Juan Baigorri Velar nació en 1891 en Concepción del Uruguay, Entre Ríos, hijo de un militar. Estudió en el colegio nacional de Buenos Aires y se recibió de ingeniero geofísico en la Universidad de Milán. Hasta acá, un tipo normal. Bueno, no sé si “normal”, ¿cuántos ingenieros geofísicos recibidos en la Universidad de Milán conocés? Yo, sólo a este.

Una vez recibido, el chabón recorrió varios continentes laburando para empresas petroleras, analizando suelos y ayudando a buscar el preciado oro negro. A fin de hacerse un poco más fácil el trabajo, Baigorri había construido en Italia sus propios instrumentos de precisión, con un montón de cosas que no llegué a entender pero incluía las palabras “radioactivo” y “electromagnético”. Así que imaginate. Estos instrumentos le permitían detectar la presencia de minerales y las condiciones de los suelos.

En 1926, mientras trabajaba en Bolivia en la búsqueda de minerales utilizando un aparato de su invención, Baigorri observó algo curioso. Cuando conectaba el mecanismo y se ponía en funcionamiento, se producían lluvias ligeras. “Pucha, qué mala suerte”, decía, “pruebo después”. De nuevo. Y de nuevo. Ya parecía no ser casualidad y consideró que esas pequeñas lluvias podrían ser originadas por estas cuestiones electromagnéticas de su máquina.
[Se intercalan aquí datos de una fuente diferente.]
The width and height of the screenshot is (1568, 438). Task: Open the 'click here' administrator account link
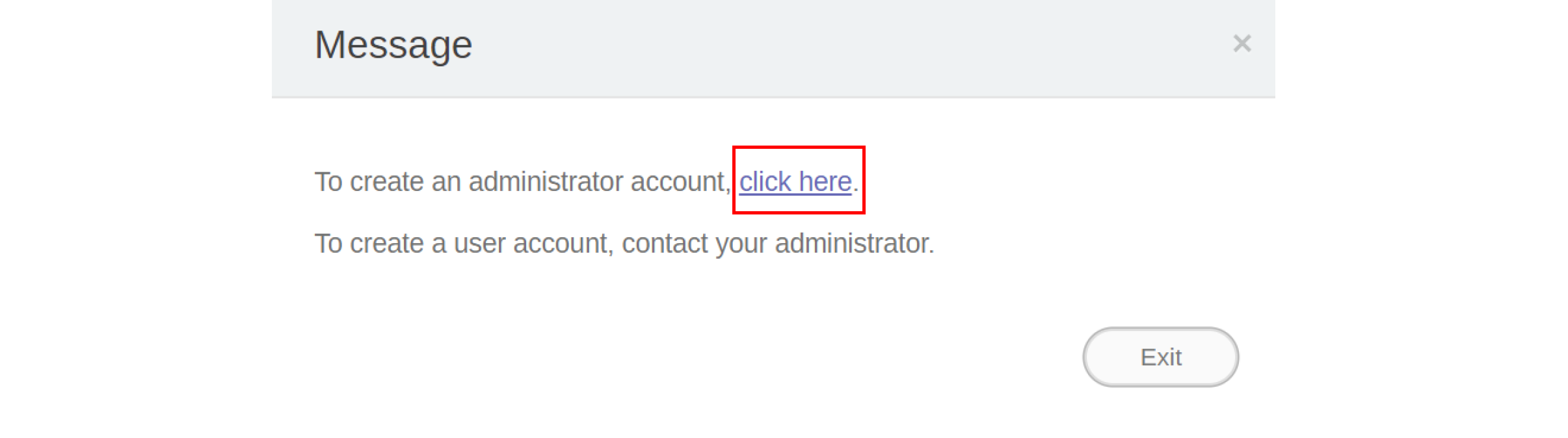click(x=795, y=181)

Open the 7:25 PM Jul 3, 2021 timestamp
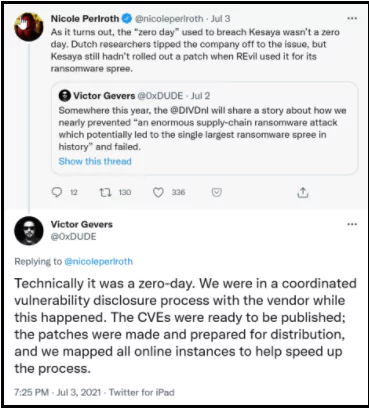coord(57,392)
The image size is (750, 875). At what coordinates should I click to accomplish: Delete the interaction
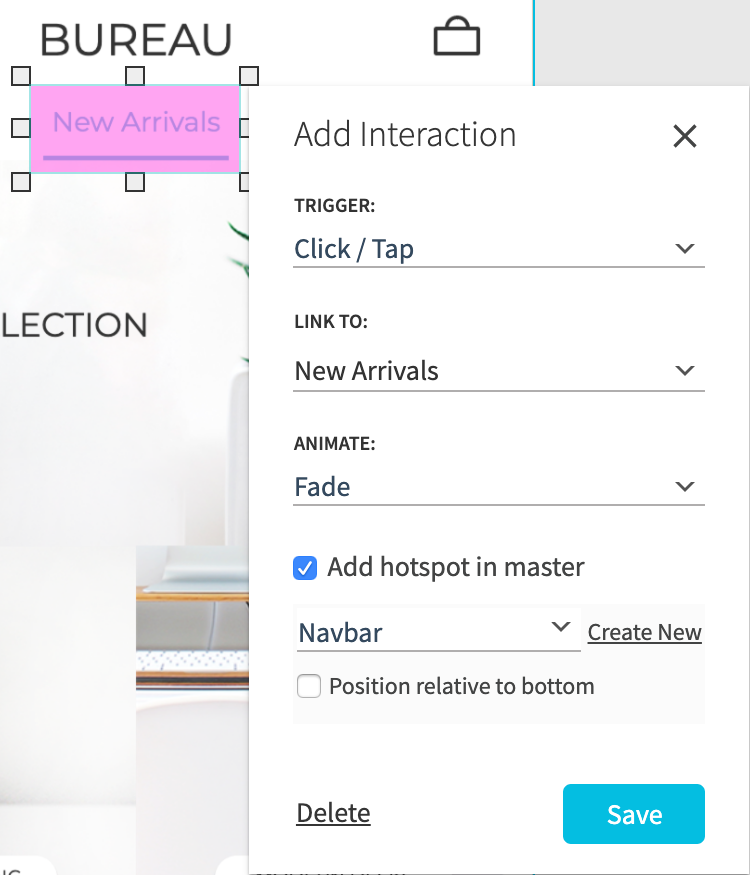coord(333,814)
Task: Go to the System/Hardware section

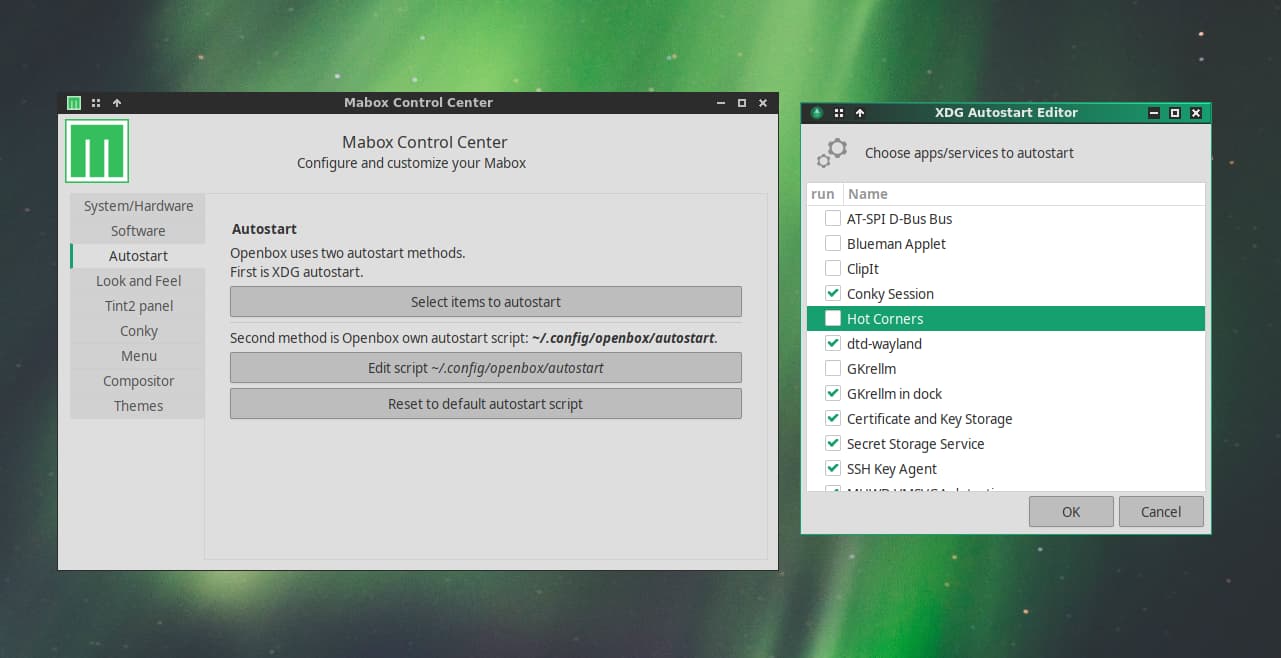Action: point(138,206)
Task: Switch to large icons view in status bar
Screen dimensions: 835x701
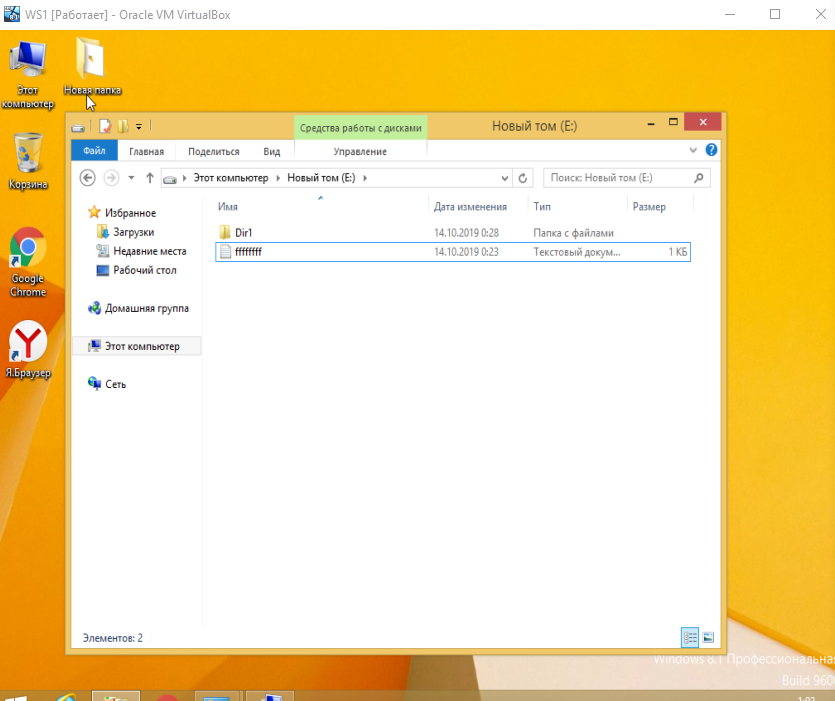Action: pyautogui.click(x=708, y=636)
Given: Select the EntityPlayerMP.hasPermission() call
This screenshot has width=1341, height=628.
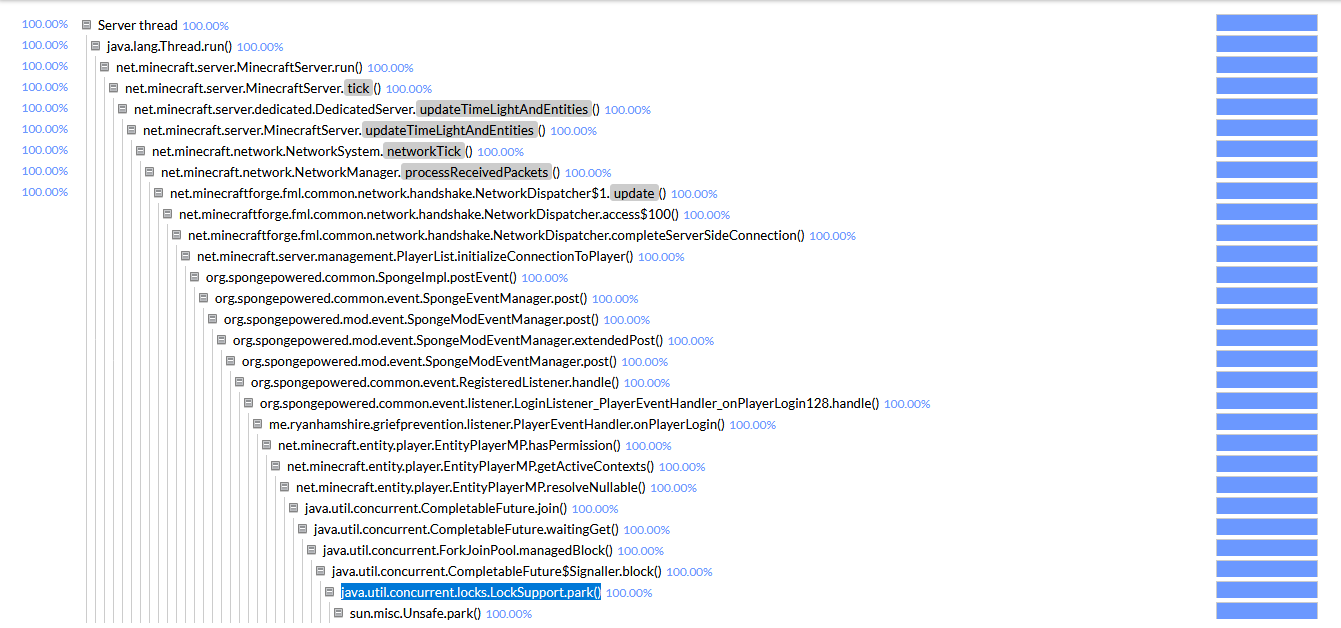Looking at the screenshot, I should pyautogui.click(x=440, y=445).
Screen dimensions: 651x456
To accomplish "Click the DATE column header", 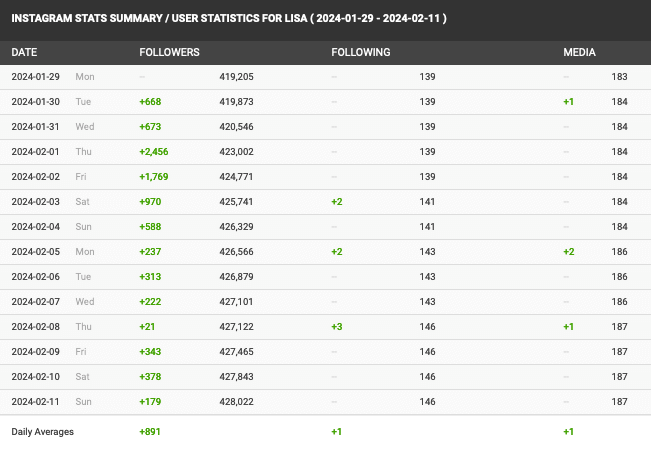I will click(x=24, y=52).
En 1929 volvió a Argentina convocado por Enrique Mosconi para laburar en la entonces joven YPF. Siguió experimentando y decidió mudarse de su casa en el barrio porteño de Caballito, porque tenía mucha humedad y temía por la salud de sus instrumentos. Así que, todo científico como era, Baigorri recorrió de punta a punta en tranvía la Avenida Rivadavia, llevando un altímetro que le permitió detectar el punto más elevado de la ciudad, a la altura de la calle Araujo, en el barrio de Villa Luro. Bueno, un poco le pifió porque como hoy sabemos, el punto más alto de la ciudad de Buenos Aires está en Devoto, en la esquina de Beiró y Chivilcoy, unos cuatro kilómetros al norte.

La cosa es que se instaló con su esposa y su hijo adolescente en una casona de la esquina de Araujo y Ramón Falcón, en Villa Luro, y en el altillo armó un laboratorio donde continuó sus investigaciones.

El resultado de todo esto fue un aparato, una caja del tamaño de un televisor de 14 pulgadas que el periodismo de la época llamó “Pluviógeno”. Sí, faltaba un buen departamento de marketing todavía.

Esta caja contenía, cito: “una batería eléctrica, una combinación de metales radioactivos fortificados por el aditamento de sustancias químicas y dos antenas de polo negativo y positivo”. Pero nunca aclaró qué sustancias, ni qué metales, ni cómo se relacionaban entre sí. Mucho misterio. Y, según su propio testimonio, con su aparato aguó varios fines de semana de 1938: “Las lluvias de julio fueron mías”, le aseguró al diario Crítica haciendosé el galán.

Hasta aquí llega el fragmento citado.